The stimulus could have done more good had it been bigger and more carefully constructed. But put simply, it prevented a second recession that could have turned into a depression. It created or saved an average of 1.6 million jobs a year for four years. (There are the jobs, Mr. Boehner.) It raised the nations economic output by 2 to 3 percent from 2009 to 2011. It prevented a significant increase in poverty without it, 5.3 million additional people would have become poor in 2010.
How incredibly gifted are the members of today's New York Times Editorial Board! Of the literally uncountable factors that influence an economy, to know that "the stimulus" did all the "good" that's been done over the past few years is utterly amazing! Unbelievable even! Literally, unbelievable!
Well, I'm guessing that if you happen to be a committed Democrat, you share that New York Times state of mind all day long. And if you're a staunch Republican you see it as the worst sort of political hogwash.
Now ask yourself, Mr./Ms. "Conservative", and answer honestly, if a Republican had resided in the White House over the past five years---all else, in terms of economic performance, being equal---would you not indeed be trumpeting those very same numbers as testimony to the efficacy of your ideology?
In "Products of Our Environment", the last essay in Leaving Liberty? (shameless plug, my bad), I confessed that I am no less a product of my environment than is my son's former college professor. That said, as my first book Making Lemonade (sp, mb) attests, I at one time suffered (unwittingly) from a touch of Keynesianism myself. However, the few subsequent years of observation and study have entirely purged my mind of any belief that prosperity can be had at the hands of politicians, be they "liberals" or "conservatives".
So then, the fact that I did not confine my studies to but one ideology proves that I am not merely a product of my environment, right? Well, alas, I suppose it doesn't---in fact I know I spent more time on Hayek than I ever did on Keynes. And, besides, if my convictions haven't indeed sprung from the seeds strewn along my path, would that not leave me the victim (or beneficiary) of my genetics? And of course there can be no genetic predisposition when it comes to ideology, right?
I mean, surely, Krugman's "progressivism" and Limbaugh's "conservatism", for example, can only reflect their respective upbringings. Rewind and insert Baby Rush and Baby Paul into each other's environment, have each experience the other's experiences---the successes, the failures, the tutors, the molders, the shapers---and a bearded, medium-build tenor ultra-conservative would emerge to dominate the airwaves, while a full-figured bass-baritone would lever the Nobel Prize in Economics to become the "liberal" hack of a generation.

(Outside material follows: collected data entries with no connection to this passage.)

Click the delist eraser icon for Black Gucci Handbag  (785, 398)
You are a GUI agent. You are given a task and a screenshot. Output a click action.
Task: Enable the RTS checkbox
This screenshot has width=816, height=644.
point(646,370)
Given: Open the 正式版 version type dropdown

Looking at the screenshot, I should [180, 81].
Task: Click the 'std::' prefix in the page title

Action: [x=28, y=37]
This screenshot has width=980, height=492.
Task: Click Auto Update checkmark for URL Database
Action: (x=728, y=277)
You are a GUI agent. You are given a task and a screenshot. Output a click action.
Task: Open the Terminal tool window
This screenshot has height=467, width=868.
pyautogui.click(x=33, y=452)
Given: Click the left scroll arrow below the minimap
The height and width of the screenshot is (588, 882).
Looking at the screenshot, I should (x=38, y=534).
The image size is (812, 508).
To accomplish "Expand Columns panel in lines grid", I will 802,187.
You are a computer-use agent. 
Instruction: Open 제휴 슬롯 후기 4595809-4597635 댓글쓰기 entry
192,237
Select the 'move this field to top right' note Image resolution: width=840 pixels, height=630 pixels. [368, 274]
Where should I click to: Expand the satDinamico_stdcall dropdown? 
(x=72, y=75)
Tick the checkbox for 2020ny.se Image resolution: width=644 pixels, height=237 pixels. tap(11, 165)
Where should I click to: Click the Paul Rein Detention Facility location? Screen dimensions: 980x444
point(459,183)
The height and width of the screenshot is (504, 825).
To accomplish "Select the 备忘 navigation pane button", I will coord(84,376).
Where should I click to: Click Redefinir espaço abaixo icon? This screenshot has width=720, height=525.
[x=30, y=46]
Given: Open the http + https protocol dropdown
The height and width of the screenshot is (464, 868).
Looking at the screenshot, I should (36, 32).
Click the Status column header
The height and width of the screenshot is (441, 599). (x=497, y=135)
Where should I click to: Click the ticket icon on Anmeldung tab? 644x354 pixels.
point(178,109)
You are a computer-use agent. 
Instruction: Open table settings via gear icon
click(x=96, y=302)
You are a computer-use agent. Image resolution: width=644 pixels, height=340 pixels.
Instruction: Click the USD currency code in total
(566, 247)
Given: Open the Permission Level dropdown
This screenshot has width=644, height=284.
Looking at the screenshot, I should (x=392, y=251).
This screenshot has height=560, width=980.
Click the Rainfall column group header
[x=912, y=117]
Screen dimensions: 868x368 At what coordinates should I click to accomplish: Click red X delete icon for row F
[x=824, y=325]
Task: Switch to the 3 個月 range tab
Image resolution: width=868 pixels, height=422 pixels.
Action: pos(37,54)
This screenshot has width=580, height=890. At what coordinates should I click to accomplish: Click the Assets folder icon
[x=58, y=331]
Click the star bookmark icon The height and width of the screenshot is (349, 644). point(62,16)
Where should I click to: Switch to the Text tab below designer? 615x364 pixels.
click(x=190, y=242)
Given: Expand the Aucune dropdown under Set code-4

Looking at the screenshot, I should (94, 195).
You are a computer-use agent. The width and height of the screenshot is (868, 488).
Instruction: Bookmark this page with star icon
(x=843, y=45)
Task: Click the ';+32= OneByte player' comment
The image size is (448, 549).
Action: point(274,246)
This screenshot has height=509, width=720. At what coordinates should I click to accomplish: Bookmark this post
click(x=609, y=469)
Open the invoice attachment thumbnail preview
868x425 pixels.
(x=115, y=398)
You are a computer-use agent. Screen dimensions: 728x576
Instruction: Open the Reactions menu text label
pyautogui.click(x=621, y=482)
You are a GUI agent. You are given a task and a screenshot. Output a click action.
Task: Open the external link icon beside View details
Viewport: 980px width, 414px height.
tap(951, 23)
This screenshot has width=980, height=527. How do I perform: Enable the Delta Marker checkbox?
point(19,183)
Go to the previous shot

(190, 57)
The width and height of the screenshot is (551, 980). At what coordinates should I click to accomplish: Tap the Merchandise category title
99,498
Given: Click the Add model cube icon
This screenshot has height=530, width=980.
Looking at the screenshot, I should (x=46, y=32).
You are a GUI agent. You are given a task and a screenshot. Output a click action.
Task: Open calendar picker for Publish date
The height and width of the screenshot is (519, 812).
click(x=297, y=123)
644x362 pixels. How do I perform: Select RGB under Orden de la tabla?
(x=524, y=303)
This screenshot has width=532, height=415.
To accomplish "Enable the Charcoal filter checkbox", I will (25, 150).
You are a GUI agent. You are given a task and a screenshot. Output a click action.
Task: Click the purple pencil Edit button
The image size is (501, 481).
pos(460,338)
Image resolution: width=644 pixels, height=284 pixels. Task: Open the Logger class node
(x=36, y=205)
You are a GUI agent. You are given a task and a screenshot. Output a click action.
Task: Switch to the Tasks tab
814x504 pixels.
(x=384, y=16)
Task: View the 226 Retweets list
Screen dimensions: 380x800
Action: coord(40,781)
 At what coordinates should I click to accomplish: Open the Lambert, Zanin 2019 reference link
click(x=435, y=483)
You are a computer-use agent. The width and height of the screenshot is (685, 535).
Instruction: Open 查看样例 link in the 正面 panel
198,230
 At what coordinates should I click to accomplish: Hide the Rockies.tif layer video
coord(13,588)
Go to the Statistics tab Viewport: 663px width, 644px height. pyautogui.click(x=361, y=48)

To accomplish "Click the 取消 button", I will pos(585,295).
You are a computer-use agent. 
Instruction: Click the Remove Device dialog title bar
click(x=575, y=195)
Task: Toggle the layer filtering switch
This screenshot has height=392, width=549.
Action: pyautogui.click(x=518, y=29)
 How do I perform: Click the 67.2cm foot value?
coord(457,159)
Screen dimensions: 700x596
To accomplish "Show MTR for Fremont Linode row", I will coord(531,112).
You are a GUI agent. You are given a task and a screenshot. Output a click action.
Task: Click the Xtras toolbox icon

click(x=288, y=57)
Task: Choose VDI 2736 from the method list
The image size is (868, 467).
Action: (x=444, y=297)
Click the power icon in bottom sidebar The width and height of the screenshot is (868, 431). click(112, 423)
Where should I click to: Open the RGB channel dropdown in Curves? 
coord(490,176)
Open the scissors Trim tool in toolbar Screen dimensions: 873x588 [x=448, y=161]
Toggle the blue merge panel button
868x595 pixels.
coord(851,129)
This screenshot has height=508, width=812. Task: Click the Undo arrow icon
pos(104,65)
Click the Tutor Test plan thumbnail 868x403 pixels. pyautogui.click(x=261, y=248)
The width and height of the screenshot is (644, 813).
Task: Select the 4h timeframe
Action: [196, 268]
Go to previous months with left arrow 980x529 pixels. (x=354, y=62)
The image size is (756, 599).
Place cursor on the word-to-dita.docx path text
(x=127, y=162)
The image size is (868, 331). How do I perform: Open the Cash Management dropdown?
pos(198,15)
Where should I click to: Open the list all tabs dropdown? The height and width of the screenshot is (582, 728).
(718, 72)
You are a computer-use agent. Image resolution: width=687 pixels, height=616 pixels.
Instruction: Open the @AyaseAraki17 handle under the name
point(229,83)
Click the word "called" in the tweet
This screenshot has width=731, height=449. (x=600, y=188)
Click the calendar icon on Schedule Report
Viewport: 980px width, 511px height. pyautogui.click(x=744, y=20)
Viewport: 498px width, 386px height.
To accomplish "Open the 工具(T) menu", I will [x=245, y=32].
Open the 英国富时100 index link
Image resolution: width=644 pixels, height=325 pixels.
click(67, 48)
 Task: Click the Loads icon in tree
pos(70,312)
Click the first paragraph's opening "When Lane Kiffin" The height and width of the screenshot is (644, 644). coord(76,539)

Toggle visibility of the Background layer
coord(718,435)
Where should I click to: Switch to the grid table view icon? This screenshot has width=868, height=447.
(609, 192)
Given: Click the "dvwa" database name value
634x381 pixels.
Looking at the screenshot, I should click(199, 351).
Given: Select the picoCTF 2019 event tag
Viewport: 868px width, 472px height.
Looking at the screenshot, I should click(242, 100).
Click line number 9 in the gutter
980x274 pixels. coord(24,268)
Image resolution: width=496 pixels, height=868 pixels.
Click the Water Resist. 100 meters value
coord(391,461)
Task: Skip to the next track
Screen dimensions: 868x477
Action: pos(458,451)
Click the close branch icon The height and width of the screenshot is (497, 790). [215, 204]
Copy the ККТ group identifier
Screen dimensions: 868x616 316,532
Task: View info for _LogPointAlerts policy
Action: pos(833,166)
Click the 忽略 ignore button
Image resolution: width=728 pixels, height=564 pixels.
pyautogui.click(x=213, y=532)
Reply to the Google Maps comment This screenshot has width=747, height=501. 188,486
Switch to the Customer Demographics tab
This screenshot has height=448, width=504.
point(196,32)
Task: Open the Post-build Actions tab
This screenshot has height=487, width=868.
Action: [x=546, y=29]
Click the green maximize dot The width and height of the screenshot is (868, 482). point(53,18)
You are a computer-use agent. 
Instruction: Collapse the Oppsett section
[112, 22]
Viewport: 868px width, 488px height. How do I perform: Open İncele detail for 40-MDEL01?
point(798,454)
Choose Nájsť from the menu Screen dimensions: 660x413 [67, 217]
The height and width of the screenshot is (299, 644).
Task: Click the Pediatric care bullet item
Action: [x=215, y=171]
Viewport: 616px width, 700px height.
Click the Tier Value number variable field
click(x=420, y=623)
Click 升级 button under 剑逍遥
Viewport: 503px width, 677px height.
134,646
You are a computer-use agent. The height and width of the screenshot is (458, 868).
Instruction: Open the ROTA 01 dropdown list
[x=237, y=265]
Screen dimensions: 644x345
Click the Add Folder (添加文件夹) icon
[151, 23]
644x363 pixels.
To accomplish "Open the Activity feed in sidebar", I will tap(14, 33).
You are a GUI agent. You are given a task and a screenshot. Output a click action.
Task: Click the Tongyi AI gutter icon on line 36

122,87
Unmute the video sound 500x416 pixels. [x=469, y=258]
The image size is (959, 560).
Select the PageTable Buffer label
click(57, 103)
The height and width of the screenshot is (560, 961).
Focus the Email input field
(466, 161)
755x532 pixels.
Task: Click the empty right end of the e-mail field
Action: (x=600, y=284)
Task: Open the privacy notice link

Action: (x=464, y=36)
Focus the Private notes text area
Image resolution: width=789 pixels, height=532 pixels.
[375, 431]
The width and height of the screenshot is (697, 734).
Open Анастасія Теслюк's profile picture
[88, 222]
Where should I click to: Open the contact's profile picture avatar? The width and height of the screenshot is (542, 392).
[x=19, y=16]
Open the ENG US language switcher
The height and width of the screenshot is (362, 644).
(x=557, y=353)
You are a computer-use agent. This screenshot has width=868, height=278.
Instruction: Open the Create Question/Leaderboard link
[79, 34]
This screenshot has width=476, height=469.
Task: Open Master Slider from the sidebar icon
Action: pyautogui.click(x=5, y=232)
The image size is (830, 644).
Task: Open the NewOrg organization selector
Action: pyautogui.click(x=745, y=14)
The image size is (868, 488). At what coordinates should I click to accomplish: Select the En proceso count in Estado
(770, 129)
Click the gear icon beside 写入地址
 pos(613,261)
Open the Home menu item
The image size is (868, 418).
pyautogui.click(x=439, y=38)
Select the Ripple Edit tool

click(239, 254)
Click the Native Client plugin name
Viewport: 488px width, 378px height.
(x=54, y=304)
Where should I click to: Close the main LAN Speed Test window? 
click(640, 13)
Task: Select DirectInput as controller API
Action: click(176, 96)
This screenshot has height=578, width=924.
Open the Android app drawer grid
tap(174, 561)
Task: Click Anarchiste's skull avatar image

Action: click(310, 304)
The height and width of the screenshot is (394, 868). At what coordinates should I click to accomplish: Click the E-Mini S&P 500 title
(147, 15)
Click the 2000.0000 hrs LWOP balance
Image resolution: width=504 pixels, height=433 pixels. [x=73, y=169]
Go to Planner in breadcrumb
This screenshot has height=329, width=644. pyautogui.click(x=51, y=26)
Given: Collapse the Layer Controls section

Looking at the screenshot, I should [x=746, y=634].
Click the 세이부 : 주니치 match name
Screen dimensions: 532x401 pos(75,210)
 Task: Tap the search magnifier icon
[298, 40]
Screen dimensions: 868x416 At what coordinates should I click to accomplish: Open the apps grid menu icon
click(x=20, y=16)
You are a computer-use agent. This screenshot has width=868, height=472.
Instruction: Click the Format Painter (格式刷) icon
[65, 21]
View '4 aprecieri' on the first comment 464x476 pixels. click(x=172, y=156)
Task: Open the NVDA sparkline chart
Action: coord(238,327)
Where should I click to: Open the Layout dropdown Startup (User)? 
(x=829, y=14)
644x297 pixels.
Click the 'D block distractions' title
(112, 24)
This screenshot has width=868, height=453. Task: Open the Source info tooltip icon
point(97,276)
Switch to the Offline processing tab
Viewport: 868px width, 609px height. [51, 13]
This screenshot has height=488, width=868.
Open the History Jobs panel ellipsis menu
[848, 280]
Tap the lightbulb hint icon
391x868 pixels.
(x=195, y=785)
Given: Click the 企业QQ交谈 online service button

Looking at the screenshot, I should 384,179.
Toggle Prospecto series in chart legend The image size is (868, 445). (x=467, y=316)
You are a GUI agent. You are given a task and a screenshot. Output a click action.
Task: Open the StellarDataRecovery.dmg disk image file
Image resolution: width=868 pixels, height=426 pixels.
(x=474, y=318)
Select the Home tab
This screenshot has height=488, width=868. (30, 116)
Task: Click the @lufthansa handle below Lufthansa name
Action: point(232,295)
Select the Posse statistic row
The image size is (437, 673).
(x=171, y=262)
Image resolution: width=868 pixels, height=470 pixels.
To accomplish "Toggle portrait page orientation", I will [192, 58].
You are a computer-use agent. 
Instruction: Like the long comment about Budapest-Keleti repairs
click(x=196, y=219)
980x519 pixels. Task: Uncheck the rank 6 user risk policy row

Now, all that said, I guess I should Google "is there a genetic predisposition toward political preference?". "Political", as opposed to "economic", being the operative word, for when we're talking the New York Times Editorial Board and the Krugmans and Limbaughs of the world, their politics unequivocally determines their economics.
Well, shoot, I might have known:
Here's a snippet from a paper by the University of Sydney and Queensland Institute of Medical Research's Peter K. Hatemi, and 13 other braniacs:
In numerous studies, involving different time periods and populations, it has been reported that genes contribute significantly to the variation in liberal and conservative political attitudes (Hatemi et al. 2010; Martin et al. 1986). However, any pathway from DNA to social behavior is certain to be convoluted, involving networks of genes, genetic expression, multiple intervening neurobiological processes, development, and a multitude of environmental contingencies.
So, yes, or maybe...
Okay, so perhaps there exists some genetic linking that would bend one's thinking in a certain political direction. That's fine. However, and here's the point I'm hoping to make, while both sides---predisposed environmentally or genetically---may be miles apart when it comes to public policy, there is one place where they stand firmly together: Both sides possess an intense desire to limit the freedoms of others.
Think about it: "Progressives", while professing their allegiance to, as Don Boudreaux puts it below, "non-economic" freedom (save perhaps for one's freedom to speak out against a "progressive" mode of expression), want to limit our economic freedoms in the worst way. And "conservatives", while professing their allegiance to economic freedom (save [often] for when it comes to foreign trade, immigration, certain government subsidies, and a whole host of etceteras), are keen on limiting our non-economic freedoms when they don't jibe with their various strictures. Neither side, therefore, champions freedom to nearly the extent they'd have us believe...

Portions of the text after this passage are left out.